BEGIN Source information

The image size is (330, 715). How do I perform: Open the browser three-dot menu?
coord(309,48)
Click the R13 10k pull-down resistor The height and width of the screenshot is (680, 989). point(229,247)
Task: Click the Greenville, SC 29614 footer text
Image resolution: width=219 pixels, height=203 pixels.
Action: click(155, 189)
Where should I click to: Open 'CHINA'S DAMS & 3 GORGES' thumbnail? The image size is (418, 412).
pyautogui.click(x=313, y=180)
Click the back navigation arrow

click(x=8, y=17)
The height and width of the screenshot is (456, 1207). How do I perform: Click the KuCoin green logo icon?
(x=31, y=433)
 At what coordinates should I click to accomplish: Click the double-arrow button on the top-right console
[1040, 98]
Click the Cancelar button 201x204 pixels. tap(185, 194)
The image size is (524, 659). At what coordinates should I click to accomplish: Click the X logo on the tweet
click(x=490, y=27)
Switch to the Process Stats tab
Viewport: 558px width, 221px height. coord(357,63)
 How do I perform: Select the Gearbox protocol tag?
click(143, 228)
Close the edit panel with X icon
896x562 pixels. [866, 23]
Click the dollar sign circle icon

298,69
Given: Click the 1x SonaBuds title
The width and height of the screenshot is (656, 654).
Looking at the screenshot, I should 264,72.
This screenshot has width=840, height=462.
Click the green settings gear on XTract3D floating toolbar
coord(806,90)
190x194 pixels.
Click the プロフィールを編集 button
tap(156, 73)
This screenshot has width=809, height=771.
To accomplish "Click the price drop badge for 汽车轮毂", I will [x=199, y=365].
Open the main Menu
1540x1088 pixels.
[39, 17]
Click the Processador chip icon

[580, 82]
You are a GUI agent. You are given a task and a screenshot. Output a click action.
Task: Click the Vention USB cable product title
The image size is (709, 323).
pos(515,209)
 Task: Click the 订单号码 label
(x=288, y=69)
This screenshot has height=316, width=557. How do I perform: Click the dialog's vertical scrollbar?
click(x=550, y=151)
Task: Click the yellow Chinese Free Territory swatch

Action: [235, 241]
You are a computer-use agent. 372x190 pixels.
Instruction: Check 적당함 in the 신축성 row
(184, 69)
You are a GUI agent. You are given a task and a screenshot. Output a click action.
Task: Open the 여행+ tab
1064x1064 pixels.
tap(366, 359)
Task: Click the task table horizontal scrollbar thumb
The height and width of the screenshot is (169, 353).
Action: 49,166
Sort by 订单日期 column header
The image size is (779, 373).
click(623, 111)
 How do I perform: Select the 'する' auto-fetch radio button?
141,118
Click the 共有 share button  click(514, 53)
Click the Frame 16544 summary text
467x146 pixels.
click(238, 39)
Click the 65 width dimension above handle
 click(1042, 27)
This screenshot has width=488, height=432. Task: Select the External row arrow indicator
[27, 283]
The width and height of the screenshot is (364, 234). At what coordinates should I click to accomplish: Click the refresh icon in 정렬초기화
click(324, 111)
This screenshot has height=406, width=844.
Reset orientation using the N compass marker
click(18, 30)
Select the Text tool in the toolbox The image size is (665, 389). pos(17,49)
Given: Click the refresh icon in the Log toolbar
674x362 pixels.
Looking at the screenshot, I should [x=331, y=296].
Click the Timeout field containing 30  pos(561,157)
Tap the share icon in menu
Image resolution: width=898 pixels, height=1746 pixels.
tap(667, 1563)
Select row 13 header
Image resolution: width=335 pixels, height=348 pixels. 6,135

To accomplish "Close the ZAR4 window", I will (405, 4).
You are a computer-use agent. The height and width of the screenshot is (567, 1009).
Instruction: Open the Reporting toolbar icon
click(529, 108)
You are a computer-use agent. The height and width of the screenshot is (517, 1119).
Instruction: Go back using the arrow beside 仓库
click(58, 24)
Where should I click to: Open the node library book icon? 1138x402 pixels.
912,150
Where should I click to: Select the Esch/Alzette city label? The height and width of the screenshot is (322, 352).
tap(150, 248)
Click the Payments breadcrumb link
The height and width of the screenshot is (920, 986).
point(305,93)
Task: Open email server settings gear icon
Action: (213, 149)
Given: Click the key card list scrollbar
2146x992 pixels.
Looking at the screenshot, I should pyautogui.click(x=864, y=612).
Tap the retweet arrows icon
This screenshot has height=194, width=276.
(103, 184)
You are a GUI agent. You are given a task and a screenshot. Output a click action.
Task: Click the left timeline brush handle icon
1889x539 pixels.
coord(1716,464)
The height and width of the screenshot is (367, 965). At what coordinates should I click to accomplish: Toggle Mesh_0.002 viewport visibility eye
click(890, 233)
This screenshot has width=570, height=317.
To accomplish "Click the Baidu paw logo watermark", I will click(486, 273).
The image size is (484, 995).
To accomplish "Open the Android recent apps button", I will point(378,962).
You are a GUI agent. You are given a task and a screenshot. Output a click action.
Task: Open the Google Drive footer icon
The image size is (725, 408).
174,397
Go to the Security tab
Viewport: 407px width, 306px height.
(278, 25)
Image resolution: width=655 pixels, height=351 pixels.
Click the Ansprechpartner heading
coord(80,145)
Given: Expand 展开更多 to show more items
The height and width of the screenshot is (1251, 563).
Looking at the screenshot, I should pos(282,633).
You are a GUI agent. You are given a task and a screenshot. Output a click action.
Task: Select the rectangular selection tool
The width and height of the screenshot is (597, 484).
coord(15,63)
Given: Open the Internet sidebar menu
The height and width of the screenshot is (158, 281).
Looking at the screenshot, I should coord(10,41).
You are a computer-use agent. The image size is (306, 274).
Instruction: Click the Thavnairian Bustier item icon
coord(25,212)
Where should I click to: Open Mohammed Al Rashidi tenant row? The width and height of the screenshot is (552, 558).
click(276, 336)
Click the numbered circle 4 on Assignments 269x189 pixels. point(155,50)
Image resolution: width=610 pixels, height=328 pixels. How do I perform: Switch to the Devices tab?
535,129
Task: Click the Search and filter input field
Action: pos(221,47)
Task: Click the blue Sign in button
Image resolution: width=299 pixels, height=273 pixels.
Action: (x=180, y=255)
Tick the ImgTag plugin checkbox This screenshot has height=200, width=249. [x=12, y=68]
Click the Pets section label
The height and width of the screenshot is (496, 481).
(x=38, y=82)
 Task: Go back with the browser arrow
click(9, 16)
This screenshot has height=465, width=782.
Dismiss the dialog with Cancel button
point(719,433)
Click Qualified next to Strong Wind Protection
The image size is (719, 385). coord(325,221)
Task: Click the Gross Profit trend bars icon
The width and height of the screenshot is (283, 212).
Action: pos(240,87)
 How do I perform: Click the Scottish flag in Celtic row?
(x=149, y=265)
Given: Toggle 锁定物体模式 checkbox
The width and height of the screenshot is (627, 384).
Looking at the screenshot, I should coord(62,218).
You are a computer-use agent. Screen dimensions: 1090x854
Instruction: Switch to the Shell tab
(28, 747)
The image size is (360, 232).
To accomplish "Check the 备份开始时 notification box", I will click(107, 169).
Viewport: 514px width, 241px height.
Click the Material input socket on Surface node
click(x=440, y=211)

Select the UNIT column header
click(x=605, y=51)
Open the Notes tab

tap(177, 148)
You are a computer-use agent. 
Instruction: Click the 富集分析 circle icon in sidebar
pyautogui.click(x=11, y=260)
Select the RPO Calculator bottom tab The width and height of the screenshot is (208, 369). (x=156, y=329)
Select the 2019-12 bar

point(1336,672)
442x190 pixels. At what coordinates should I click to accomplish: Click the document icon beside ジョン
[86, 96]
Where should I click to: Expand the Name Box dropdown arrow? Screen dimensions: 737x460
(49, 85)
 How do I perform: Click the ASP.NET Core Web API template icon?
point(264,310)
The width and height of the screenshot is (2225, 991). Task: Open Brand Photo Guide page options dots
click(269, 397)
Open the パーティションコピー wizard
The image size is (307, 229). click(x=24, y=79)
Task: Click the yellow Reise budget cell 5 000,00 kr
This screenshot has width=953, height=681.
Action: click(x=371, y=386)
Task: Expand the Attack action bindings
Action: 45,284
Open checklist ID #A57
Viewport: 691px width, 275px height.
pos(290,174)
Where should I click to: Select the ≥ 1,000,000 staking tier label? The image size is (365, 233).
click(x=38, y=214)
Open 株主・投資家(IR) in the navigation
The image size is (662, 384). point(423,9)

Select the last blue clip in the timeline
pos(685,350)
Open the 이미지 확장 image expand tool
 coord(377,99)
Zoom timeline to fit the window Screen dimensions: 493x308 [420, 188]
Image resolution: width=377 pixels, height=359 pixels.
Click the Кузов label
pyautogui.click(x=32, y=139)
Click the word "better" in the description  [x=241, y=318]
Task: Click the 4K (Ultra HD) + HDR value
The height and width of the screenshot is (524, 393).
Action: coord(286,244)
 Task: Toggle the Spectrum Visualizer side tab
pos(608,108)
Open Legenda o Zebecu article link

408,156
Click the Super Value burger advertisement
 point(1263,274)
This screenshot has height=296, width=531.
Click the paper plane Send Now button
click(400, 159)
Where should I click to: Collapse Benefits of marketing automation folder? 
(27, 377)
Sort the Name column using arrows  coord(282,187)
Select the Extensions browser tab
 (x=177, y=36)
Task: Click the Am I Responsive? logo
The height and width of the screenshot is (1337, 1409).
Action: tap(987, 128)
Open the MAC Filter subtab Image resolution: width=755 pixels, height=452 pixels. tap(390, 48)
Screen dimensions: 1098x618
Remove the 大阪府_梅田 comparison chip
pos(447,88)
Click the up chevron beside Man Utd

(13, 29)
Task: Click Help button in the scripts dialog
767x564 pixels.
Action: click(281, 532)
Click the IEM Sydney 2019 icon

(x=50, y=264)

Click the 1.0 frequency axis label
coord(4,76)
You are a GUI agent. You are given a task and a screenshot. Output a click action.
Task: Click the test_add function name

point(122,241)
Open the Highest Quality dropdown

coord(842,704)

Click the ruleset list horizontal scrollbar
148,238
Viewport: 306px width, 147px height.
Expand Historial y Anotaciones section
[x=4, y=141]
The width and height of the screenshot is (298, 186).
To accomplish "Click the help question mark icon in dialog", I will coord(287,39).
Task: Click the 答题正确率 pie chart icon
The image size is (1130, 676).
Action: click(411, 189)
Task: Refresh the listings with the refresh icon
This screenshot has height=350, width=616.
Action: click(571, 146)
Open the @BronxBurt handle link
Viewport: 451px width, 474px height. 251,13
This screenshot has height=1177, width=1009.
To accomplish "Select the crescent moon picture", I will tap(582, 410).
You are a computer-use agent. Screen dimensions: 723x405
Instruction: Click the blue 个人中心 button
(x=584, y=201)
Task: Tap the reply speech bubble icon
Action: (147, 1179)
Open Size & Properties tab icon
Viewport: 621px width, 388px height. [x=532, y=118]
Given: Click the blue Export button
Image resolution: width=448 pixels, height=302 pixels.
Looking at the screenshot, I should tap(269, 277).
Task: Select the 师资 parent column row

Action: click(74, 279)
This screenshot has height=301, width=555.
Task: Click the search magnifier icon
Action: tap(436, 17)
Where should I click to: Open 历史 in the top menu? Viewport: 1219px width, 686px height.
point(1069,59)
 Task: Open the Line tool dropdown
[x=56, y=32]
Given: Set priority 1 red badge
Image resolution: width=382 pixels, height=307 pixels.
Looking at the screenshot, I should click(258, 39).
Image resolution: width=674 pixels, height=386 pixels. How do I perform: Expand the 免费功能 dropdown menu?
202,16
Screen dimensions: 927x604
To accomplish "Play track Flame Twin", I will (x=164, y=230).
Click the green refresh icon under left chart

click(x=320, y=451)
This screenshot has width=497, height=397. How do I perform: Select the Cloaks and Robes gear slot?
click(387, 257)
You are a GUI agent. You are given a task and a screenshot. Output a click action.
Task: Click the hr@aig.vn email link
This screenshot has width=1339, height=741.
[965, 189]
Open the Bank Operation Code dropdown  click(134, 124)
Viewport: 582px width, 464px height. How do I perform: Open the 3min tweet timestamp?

END Source information

Required action: Nothing beyond the lines from the start of the entries through the line with "Task: Click the Greenville, SC" should appear. Repeat those lines exactly, both ends included.

Response area:
The image size is (330, 715). How do I perform: Open the browser three-dot menu?
coord(309,48)
Click the R13 10k pull-down resistor The height and width of the screenshot is (680, 989). point(229,247)
Task: Click the Greenville, SC 29614 footer text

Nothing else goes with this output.